Doctors at the University Hospitals of Geneva (HUG) have begun to utilize the Calypso® GPS for the body® technology to enhance the accuracy of radiotherapy in the treatment of lung cancer.
A recent article in Le Temps, a magazine serving French-speaking residents of Switzerland, offered details of the first Calypso-guided treatment at HUG, which took place in July of this year. The patient, a fifty-year-old woman, received treatment for early-stage lung cancer.
According to the article, radiation oncologists are faced with the challenge of delivering as much ionizing radiation to the tumor as possible while finding ways to minimize the exposure of surrounding healthy tissues.
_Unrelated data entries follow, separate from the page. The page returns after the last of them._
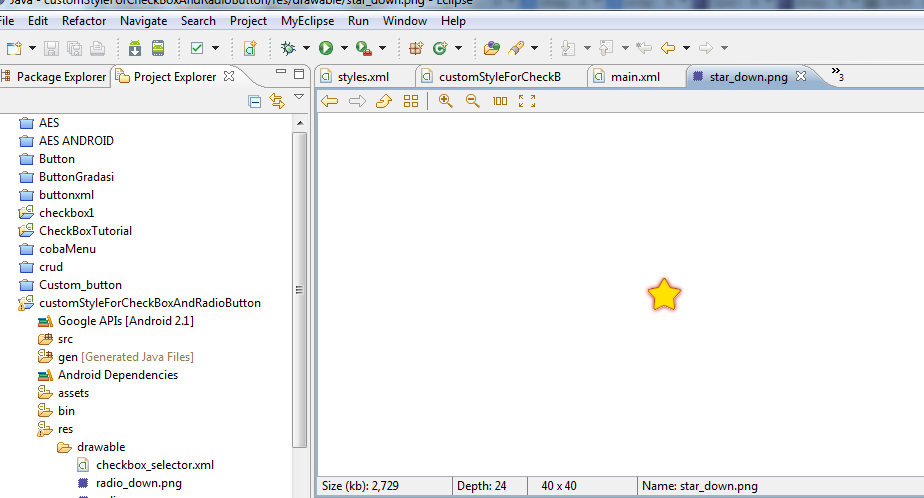Select the CheckBoxTutorial project
The width and height of the screenshot is (924, 498).
(x=85, y=231)
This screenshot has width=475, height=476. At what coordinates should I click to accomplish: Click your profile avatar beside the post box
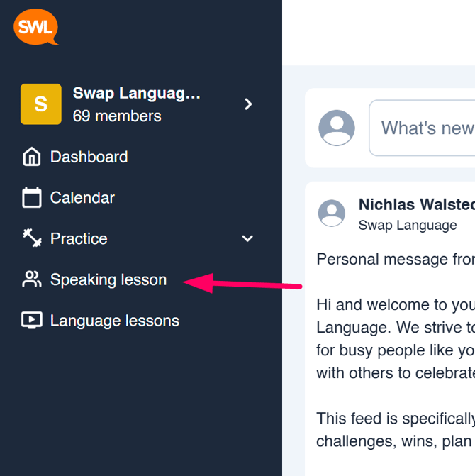coord(336,128)
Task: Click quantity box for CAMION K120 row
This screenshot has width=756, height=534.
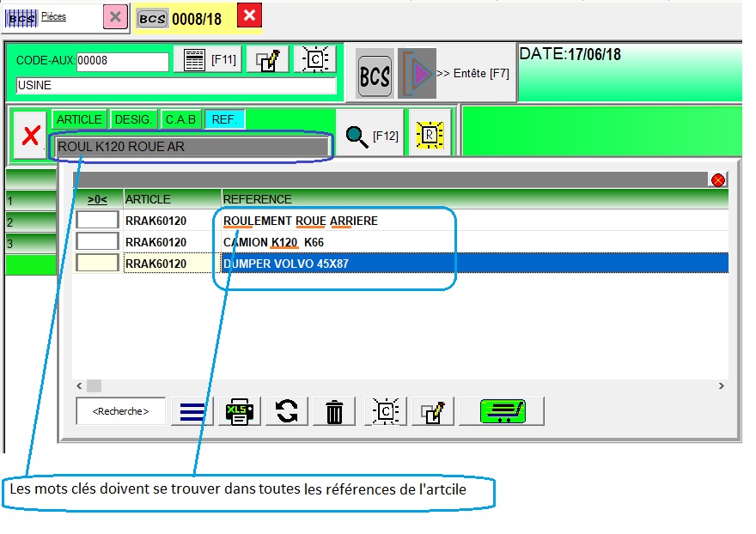Action: click(99, 242)
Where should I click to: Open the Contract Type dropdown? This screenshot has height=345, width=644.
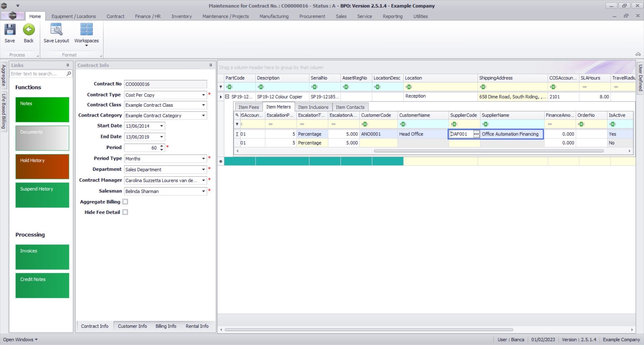pos(203,95)
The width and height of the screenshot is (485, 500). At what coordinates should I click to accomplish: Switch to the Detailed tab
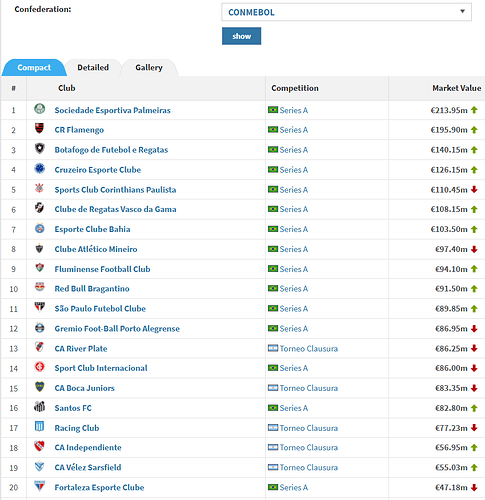coord(93,68)
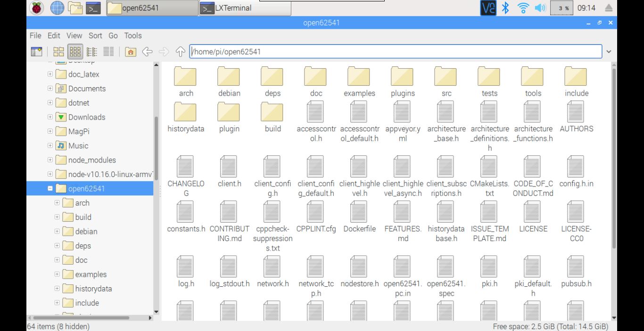Collapse the open62541 folder in the sidebar
The height and width of the screenshot is (331, 644).
click(50, 188)
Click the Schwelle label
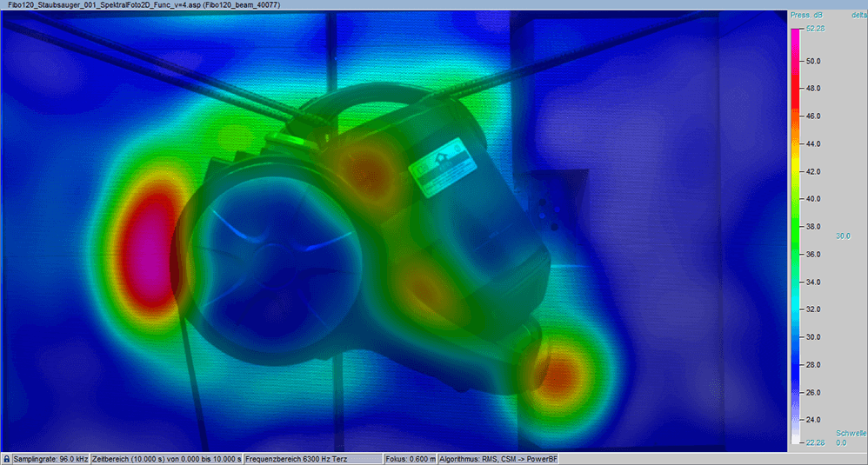Image resolution: width=868 pixels, height=465 pixels. point(851,432)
“This is all the more important when the tumor is located near vital organs, such as the heart or spinal cord," Francesca Caparrotti, a radiation oncologist who is responsible for the treatment of lung cancer at HUG, is quoted as saying.
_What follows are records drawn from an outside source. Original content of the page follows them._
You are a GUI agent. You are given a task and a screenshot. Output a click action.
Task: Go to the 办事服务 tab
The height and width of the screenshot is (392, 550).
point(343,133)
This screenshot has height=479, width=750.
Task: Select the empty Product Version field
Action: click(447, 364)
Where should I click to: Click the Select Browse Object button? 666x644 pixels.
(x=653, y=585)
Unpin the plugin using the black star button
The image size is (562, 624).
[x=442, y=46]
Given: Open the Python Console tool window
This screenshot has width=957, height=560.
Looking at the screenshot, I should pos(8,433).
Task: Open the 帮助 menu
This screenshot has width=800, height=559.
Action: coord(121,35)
Calypso provides the clinical team with a continuous stream of information about the position of the tumor throughout a course of treatment, the article explains. The medical linear accelerator—the machine that generates the radiation beam—is stopped automatically any time the tumor shifts out of position.
To accomplish this, HUG physicians inserted three tiny electromagnetic transponders into the patient’s lung* tumor by bronchoscopy. Each of the three implants emits its own electromagnetic signal, which is picked up by the Calypso system detector. In this way, the system detects the precise position of each transponder and therefore of the tumor, continuously and in real time.
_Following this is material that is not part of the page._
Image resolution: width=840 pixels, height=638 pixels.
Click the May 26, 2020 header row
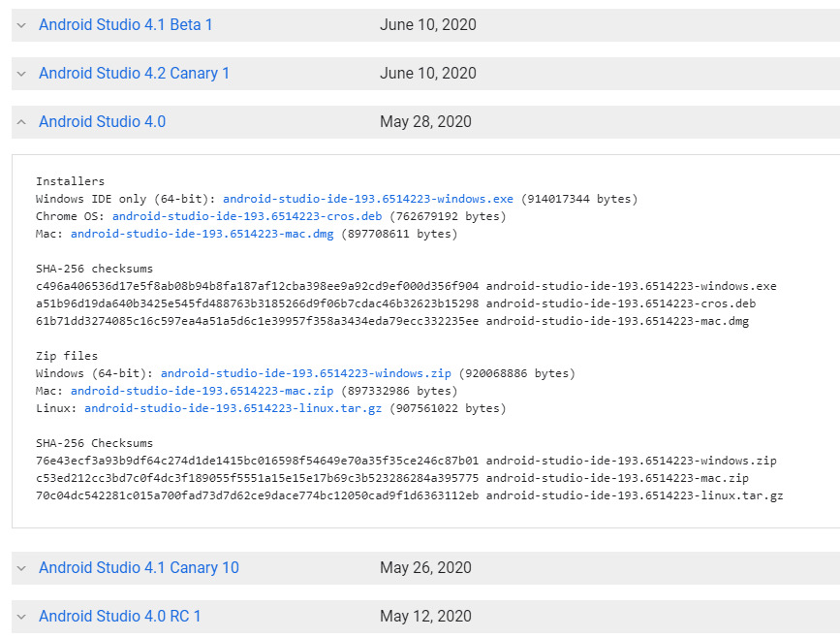point(581,567)
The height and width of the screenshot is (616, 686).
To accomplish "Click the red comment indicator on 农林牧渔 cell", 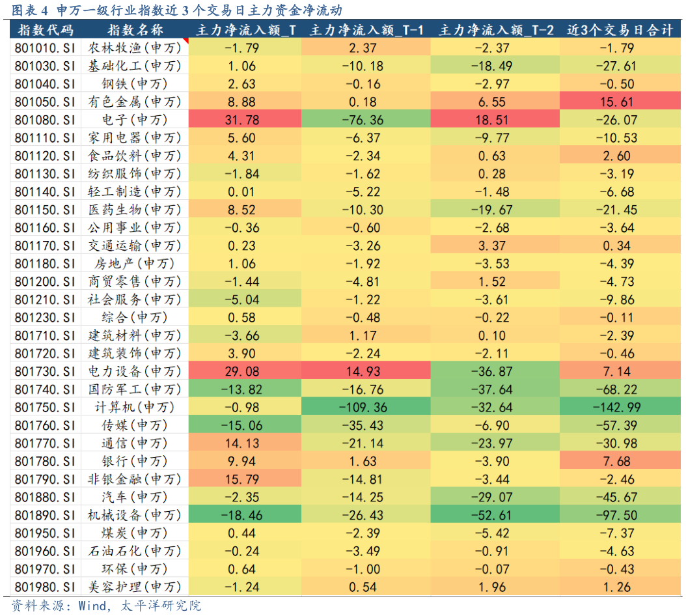I will tap(185, 41).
"For patients, pulmonary stereotactic radiotherapy is a new option for local treatment in addition to surgery," says Benjamin Besse, of the thoracic cancer unit at the Gustave-Roussy Institute in Villejuif, France, where this type of treatment has been offered for two years. Although effective, surgical removal of a lung lobe or lung cannot always be offered to all patients, especially if their respiratory condition is compromised, the article asserts. Under these conditions, an alternative approach is welcome. As to whether outcomes from the two approaches are equivalent, Dr. Besse says: "The side effects of stereotactic radiotherapy are usually modest. But we still do not have any randomized studies comparing the two."
"Compared to conventional stereotactic radiotherapy, this GPS-guided technique is more accurate and less risky, which is always a plus for the quality of life of the patient," adds Dr. Caparrotti.
* The Anchored Beacon® transponder for lung is pending FDA 510(k) clearance and is not available for sale in all markets.